I wonder if there's something about changing uses cases. If you design for x and y use cases then you end up with a nice, simple design for x and y. People then start doing a lot of z so you adapt to support z, but it adds some complexity because it's not exactly what you had in mind when you laid the foundations.
A competitor comes along who's designed for y + z, and everyone loves how nice and simple it is. Then use case u comes along...
If we are to trust a certain philosophy based on simplicity, one of the _very hard_ things you have to do as a head maintainer of software is to have the ability to say no when that case arises.
That’s the trick - sometimes, if you don’t add the features, you lose share because the market has shifted and now a different set of features are what is valued. So you can either patch and lose focus, or not patch and lose customers.
Having used Apache, Caddy, Nginx and more, I can tell you it't not about "sophistication" or features necessitating complexity.
It's about bad configuration file design, little thought put to usabillity and ergonomics, and, actually, a total lack of knowledge in that domains (usability) on behalf of the devs...
If you look at those three specific examples, you'll see decades of progress in the field between them. I don't think it's fair to say bad config file design, but maybe more fair to say that we've just gotten better at it as an industry over the last 30 years, and the ability to write better config files has gotten easier as well.

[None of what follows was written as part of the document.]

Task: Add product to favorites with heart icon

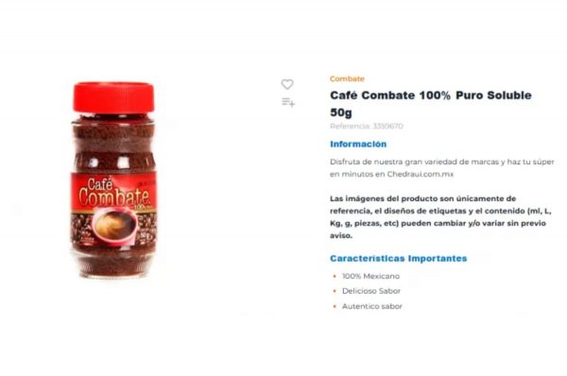Action: pos(287,84)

This seems very much like the browser/frontend space, where Webpack was once cool and slim, but is now just as bloated and slow as the systems it set out to replace.
Yeah, what's happened here is that Caddy is optimized for the most common use cases and gives them a "happy path." This simplicity is only possible in a world where something like nginx (and apache httpd before it) exists and people can figure out what the "happy path" should even be.

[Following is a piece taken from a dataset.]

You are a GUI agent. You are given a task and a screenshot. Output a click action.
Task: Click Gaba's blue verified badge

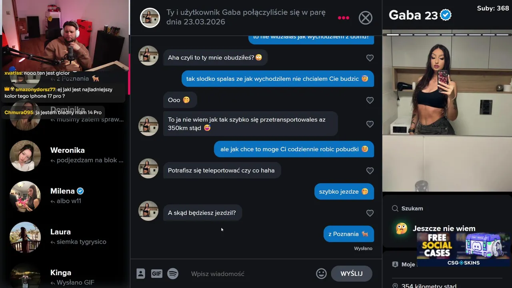(x=446, y=15)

I’m old enough to remember Nginx and it’s selling point was never easy of configuration. It was always about the number of connections it could handle which made it great as a reverse proxy for web2.0
> I'm old enough to remember the same complaints about Apache, and nginx being the simpler alternative.
Nginx is still far simpler than Apache.
It just so happens that subsequent projects picked specific usecases to work on their happy paths to make them far simpler. Certificates is one of them.

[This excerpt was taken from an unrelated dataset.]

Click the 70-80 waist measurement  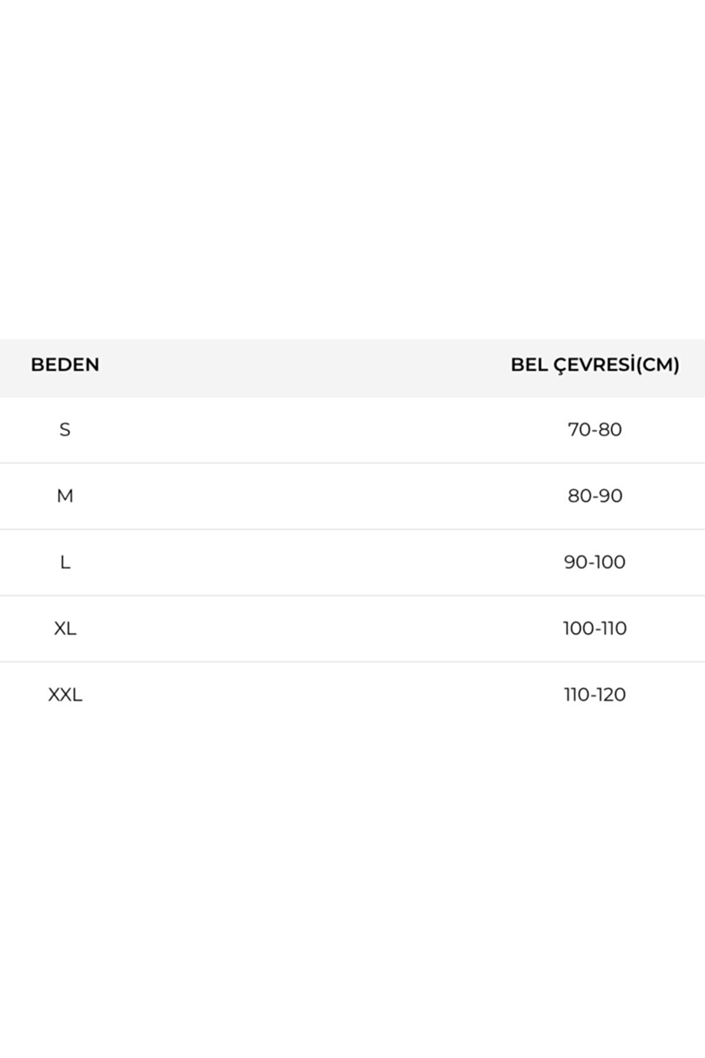[595, 430]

> Something about systems evolving to a level of complexity/sophistication until they collapse under its own weight...
This is nothing of the sort. It's a matter of newer and better options popping up, not that old options got worse.
I came fro Apache through Nginx to Traefik and shortly tried Caddy. Went back to nginx for a lot of stuff because it's easier to understand and debug than Traefik.
I think a shell script with certbot and "nginx reload" is much easier than some closed service I can't take a look at.
I'm old enough to remember the same complaints about Apache, and nginx being the simpler alternative.
Something about systems evolving to a level of complexity/sophistication until they collapse under its own weight...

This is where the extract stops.